Die Festungspolitik der USA und Europas, Weise und Umfang der Subventionierung von Landwirtschaft und Fischerei (vorwiegend der Großproduzenten), verursacht inzwischen direkt und indirekt zehntausende Tote pro Jahr. Die Handelsliberalisierung für Industrieprodukte kann auf Grund ungleicher Ausgangsbedingungen für viele Staaten trotz skandalös niedriger Lohn-, Sozial- und Umweltstandards keinen Ausweg aus der strukturell erzwungenen Misere bieten. Ein Unterschied zum "eisernen Vorhang" staatssozialistischer Diktaturen besteht lediglich darin, dass diese Art der " Abschirmung" durchlässiger ist (längere Meeresgrenzen in den wärmeren Zonen). Jedoch bedingt die unmenschliche Festungspolitik der EU, und in Besonderem Italiens, insgesamt mehr Todesfälle und betrifft vorwiegend farbige Menschen. Schutzwälle oder -zäune könnten wichtige Fremdenverkehrsgebiete Südeuropas beeinträchtigen. In den spanischen Enklaven in Marokko (Ceuta und Melilla) gibt es diese Barrieren bereits. Nur eine neue gerechtere Weltwirtschaftsordnung und "good governance" auf beiden Seiten der Elendsgrenzen könnten diesen weltweiten Skandal beenden. Nur so wäre wachsendem Rechtspopulismus - als eine falsche und unmenschliche Reaktion auf Zuwanderung - langfristig zu begegnen.
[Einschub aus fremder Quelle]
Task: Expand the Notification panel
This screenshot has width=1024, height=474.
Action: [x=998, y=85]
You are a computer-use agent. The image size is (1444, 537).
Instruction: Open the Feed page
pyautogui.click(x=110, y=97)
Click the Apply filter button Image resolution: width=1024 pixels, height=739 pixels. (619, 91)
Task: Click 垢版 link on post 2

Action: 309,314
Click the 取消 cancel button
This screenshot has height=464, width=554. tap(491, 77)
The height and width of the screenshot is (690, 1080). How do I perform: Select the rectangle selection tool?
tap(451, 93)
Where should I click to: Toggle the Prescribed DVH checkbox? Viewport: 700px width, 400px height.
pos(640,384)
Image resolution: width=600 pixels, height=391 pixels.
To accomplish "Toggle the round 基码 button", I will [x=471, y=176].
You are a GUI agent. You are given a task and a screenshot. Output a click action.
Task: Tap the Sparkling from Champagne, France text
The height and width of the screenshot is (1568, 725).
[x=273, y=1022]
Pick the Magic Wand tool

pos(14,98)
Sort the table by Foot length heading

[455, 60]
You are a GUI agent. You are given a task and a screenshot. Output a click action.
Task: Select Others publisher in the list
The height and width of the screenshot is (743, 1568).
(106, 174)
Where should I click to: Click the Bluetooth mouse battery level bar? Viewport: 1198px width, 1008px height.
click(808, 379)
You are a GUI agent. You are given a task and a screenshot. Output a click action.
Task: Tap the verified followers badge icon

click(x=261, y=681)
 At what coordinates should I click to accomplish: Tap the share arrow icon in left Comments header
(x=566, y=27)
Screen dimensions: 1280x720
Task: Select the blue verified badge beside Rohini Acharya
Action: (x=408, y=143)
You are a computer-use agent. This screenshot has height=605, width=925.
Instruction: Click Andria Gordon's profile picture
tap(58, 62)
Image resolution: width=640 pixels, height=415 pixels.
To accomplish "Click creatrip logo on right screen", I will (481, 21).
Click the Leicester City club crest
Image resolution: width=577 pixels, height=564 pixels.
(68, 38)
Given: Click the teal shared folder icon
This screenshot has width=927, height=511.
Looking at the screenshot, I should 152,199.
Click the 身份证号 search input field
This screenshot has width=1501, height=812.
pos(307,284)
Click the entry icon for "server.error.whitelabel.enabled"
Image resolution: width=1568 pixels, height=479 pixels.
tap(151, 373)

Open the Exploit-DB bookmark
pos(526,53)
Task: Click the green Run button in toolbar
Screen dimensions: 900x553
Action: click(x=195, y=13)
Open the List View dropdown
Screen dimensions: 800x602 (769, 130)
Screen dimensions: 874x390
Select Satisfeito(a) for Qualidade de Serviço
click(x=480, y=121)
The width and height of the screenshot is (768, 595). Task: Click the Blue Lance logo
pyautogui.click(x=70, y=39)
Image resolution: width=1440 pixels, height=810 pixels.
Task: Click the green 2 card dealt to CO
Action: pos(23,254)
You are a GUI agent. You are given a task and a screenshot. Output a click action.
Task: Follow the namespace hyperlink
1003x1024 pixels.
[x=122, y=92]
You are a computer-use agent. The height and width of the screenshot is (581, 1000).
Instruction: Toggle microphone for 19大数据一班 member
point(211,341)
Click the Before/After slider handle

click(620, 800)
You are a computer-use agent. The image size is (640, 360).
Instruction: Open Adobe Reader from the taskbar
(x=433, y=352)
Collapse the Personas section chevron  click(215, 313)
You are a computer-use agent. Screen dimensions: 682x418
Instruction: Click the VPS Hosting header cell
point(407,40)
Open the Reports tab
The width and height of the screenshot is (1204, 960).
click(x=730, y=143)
Angemerkt sei an dieser Stelle auch, dass nicht nur in Österreich bürgerliche Parteien der Mitte aus Machtopportunität mit rechtspopulistischen Parteien, oder zumindest unterstützt durch diese, nach weit Rechts hin offene Regierungen bildeten. In Italien, in den Niederlanden und in Dänemark ließen sie sich jeweils von rechtspopulistischen bis rechtsextremen Parteien unterstützen. Das Bekenntnis zum Faschismus Mussolinis, abgeschwächt durch Kritik an seinem Rassismus, beschränkt sich nicht auf Spitzenrepräsentanten der ehemaligen neofaschistischen Regierungspartei Italiens. Ministerpräsident Silvio Berlusconi - Vorsitzender einer der wichtigen Schwesterparteien der ÖVP - formulierte in ähnlicher Weise seine Anerkennung der Person Mussolinis.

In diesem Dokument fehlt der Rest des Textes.